PAVIA. «In poco più di 20 anni in Italia la mortalità alla nascita è passata da 30 bambini ogni mille agli attuali 3-4, raggiungendo cosi i migliori livelli mondiali». Il dato è fornito dal professor Giorgio Rondini, direttore della Clinica Pediatrica del San Matteo e presidente della SIN (Società Italiana di Neonatologia).
Oggi a Montecatini Terme si apre l'undicesimo Congresso nazionale della SIN, organizzato dal professor Rondini. Il convegno si terrà al Palazzo dei Congressi Mostre ed Esposizioni di Montecatini: il programma include interventi che vanno dal campo strettamente medico a quello di assistenza e cura alle mamme. Durante il convegno verranno forniti dati confortanti anche sulle prospettive di vita per i neonati prematuri. «Alla fine degli anni Settanta - spiega Rondini - i bambini nati intorno alla 28º-30º settimana (con un peso inferiore ai 1.500 grammi) che riuscivano a sopravvivere, spesso trascinandosi dietro handicap anche gravi, erano appena il 20%, mentre oggi il rapporto si è ribaltato ed a sopravvivere è più dell'80%. Ma la cosa ancora più importante è che circa il 90% di questi bambini ha uno sviluppo assolutamente normale o presenta solo lievi ritardi, ad esempio nell'apprendimento e nell'attenzione, che possono essere recuperati nel tempo».

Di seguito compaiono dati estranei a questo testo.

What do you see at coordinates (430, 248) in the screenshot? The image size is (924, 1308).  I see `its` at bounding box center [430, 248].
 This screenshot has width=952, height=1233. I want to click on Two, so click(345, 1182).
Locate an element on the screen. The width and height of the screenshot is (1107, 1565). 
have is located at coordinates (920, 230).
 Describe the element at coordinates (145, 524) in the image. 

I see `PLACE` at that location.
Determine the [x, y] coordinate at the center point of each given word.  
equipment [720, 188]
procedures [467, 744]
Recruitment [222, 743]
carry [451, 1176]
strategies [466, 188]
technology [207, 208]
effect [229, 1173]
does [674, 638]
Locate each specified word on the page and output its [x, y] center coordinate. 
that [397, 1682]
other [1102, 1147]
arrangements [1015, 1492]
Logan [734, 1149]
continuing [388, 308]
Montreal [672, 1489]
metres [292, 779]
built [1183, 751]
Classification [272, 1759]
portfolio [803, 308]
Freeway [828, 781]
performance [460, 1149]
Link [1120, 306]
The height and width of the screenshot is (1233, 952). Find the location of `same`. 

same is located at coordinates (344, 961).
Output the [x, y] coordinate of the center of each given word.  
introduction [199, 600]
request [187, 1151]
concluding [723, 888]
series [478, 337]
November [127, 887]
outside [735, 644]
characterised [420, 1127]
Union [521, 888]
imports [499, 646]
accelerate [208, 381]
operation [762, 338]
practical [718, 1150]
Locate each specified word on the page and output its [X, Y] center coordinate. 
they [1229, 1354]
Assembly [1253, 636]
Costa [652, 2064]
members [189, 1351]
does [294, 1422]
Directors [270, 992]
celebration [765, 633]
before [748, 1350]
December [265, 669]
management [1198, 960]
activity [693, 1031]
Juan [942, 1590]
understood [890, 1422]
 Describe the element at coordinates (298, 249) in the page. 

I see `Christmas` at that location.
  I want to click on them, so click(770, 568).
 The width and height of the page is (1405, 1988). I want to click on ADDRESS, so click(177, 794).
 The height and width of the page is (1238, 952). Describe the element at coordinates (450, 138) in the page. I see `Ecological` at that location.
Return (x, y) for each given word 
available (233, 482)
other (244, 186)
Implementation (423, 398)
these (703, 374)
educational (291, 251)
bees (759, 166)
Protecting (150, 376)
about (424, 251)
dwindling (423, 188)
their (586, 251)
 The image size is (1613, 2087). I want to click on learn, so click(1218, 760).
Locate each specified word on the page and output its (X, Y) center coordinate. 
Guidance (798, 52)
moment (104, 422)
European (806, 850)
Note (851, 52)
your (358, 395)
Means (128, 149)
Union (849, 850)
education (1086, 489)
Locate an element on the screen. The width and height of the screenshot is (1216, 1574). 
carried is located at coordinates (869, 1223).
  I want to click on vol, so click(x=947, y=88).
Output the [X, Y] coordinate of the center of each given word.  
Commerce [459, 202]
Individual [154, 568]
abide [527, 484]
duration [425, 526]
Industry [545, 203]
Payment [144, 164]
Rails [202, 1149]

E a proposito di bambini prematuri, particolarmente atteso si annuncia l'intervento di Joseph Volpe, professore di neurologia alla Harvard Medical Schoole e primario al Choldren's Hospital di Boston. «Joseph Volpe - spiega il professor Rondini - è il massimo esperto mondiale di neurologia pediatrica e il suo contributo ai lavori del Congresso sarà di estrema importanza per la neonatologia italiana, perché affronterà il tema del danno neurologico nel bambino prematuro: una delle maggiori sfide che abbiamo oggi davanti a noi».
Il Congresso della SIN affronterà anche numerosi altri temi della neonatologia. Si parlerà dalla nutrizione del neonato, e quindi di allattamento al seno e latti artificiali, si affronterà il tema delle vaccinazioni e delle infezioni, fino a discutere del rapporto tra neonatologo e gravidanza. «E' giusto sottolineare l'importanza del latte materno per la nutrizione del neonato nei primi mesi di vita - afferma Rondini -: però bisogna anche stare attenti a non 'criminalizzare" quelle donne che, per vari motivi, non possono allattare al seno i loro figli. Sul mercato sono presenti latti artificiali di ottima qualità, che sono in grado di garantire il giusto apporto nutrizionale in una delle fasi più delicate della crescita di un bambino». Nel corso del congresso verranno presentati anche i risultati di un'indagine nazionale, svolta dalla Società Italiana di Neonatologia in collaborazione con AVENT, sulle aspettative di «care» (termine inglese che significa prendersi cura) da parte delle donne che stanno vivendo, o hanno appena vissuto, l'esperienza della gravidanza e del parto. «Un Congresso di grande rilevanza scientifica - conclude Rondini - che coinvolgerà più di mille pediatri e neonatologi italiani, con l'unico rammarico di non poter organizzare manifestazioni di tale importanza a Pavia per la carenza di strutture adeguate».